Promising modulation of self-assembled Ge-rich QDs by ultra-heavy phosphorus doping

Abstract

Self-assembled Ge-rich quantum dots (QDs) can not only act as a prototype model for the fundamental studies of heteroepitaxial growth but also have great potential in optoelectronic devices for telecommunication and monolithic optical-electronic integrated circuits. Here, we report the unique features of Ge-rich QDs ultra-heavily doped with phosphorus (P) and embedded in a thin SiGe alloy film on Si (001) substrates. The ultra-heavy P doping considerably reduces the size of Ge-rich QDs and improves their uniformity. The inherent mechanism is associated with the reductions of both surface energy and the diffusion length of adatoms during QD growth promoted by the P dopants. Raman spectra indicate that the Ge content and strain in QDs are essentially not modified by the P doping. Particularly, the power- and temperature-dependent photoluminescence (PL) spectra demonstrate a type-I band alignment of Ge-rich QDs/SiGe alloy film due to the ultra-heavy P doping, which gives rise to additional low energy levels of electrons in QDs.

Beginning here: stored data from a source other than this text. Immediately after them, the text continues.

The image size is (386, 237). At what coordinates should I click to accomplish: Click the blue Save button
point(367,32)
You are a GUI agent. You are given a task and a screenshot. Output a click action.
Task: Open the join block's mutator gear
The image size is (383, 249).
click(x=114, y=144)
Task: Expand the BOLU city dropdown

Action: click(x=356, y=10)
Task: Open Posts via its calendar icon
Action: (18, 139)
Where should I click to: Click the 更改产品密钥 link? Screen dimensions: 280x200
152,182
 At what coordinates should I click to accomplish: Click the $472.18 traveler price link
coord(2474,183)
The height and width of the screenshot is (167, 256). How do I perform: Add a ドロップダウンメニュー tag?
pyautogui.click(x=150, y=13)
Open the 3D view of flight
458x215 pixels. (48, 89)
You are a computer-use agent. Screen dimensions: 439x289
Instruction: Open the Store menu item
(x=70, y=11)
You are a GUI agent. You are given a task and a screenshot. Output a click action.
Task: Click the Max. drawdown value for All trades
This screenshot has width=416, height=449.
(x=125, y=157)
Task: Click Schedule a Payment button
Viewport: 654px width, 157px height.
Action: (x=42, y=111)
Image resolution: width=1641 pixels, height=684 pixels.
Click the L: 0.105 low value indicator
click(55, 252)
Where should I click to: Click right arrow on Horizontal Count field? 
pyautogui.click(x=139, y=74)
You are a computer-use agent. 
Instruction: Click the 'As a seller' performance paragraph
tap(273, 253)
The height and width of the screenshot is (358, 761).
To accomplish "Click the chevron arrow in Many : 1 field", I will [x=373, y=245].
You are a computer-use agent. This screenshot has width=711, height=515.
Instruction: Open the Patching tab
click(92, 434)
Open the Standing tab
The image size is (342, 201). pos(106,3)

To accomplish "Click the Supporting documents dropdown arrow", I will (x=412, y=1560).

Moreover, the PL of Ge-rich QDs is remarkably enhanced by ultra-heavy P doping at temperatures over 80 K. Over 3 times enhancement is obtained at 245 K. These results indicate that the overall quantum efficiency of Ge-rich QDs is substantially improved by the ultra-heavy P doping, which facilitates the applications of Ge-rich QDs in Si-based innovative optoelectronic devices.